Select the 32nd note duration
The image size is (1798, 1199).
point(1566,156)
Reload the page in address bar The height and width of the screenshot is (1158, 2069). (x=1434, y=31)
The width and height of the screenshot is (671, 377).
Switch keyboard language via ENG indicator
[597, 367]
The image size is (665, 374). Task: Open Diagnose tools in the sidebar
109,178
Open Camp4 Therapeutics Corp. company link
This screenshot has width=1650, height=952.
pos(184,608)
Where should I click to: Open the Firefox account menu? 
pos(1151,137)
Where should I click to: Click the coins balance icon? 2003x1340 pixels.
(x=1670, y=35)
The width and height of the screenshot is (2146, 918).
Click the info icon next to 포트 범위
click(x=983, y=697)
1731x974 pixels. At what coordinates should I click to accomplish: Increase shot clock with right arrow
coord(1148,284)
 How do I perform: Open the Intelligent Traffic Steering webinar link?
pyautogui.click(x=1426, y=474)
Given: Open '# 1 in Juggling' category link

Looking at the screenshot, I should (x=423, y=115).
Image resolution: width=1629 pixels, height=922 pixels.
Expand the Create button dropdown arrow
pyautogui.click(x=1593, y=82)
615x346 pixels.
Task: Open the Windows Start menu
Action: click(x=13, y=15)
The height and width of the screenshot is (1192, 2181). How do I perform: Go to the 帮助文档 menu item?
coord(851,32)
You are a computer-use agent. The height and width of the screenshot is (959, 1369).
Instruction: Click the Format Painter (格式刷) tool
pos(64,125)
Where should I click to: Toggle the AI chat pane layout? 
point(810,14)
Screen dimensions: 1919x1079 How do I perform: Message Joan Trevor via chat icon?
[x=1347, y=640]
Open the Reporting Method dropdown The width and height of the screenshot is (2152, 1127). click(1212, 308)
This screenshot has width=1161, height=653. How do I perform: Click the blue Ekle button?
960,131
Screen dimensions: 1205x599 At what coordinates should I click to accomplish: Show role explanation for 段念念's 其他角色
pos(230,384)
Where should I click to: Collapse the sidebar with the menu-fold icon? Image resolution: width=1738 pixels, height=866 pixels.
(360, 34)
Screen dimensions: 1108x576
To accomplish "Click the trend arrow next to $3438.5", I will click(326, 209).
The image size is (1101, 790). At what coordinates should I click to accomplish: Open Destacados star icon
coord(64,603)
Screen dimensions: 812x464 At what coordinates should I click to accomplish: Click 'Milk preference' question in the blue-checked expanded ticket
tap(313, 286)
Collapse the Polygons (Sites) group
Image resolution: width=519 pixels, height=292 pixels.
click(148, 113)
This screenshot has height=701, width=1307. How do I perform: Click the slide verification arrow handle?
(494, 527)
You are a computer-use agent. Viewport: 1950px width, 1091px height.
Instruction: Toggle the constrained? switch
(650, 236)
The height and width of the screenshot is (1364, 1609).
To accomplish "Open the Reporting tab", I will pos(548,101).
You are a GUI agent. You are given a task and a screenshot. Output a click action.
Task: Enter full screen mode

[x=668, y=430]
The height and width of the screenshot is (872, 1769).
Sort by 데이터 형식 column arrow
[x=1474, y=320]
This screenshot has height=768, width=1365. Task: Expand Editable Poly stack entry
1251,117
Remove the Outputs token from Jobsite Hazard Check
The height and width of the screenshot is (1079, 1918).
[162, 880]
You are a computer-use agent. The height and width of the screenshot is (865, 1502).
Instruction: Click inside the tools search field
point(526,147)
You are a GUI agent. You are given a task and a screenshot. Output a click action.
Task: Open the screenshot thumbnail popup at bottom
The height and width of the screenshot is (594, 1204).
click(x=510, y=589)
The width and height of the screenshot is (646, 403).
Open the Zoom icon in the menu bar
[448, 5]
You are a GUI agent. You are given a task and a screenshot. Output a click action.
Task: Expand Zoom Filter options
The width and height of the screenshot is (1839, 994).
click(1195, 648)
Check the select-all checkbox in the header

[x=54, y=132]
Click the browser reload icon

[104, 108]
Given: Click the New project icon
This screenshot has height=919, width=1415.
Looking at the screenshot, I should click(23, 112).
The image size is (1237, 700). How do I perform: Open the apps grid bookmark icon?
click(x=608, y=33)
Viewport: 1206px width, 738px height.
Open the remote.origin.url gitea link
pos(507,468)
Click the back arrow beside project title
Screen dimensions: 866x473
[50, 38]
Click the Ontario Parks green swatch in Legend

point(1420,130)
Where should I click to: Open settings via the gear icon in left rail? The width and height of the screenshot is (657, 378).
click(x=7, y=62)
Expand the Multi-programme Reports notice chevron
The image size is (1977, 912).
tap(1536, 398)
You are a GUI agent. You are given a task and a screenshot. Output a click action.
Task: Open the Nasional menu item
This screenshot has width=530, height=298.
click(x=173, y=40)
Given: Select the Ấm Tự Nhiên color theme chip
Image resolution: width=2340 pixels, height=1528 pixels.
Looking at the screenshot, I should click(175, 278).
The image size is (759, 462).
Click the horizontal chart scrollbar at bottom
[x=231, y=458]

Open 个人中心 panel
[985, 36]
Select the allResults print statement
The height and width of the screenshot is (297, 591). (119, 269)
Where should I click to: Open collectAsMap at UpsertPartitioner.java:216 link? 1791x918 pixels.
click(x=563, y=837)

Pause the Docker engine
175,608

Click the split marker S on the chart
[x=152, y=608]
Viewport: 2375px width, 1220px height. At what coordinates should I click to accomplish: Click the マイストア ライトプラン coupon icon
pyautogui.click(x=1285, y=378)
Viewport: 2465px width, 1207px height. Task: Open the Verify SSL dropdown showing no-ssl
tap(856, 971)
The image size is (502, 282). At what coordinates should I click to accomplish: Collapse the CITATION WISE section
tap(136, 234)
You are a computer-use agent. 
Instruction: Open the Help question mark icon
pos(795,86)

ASSIGNMENT
State the number of lines in the data that include the string "Reporting", and add nothing else.

EXPECTED ANSWER
2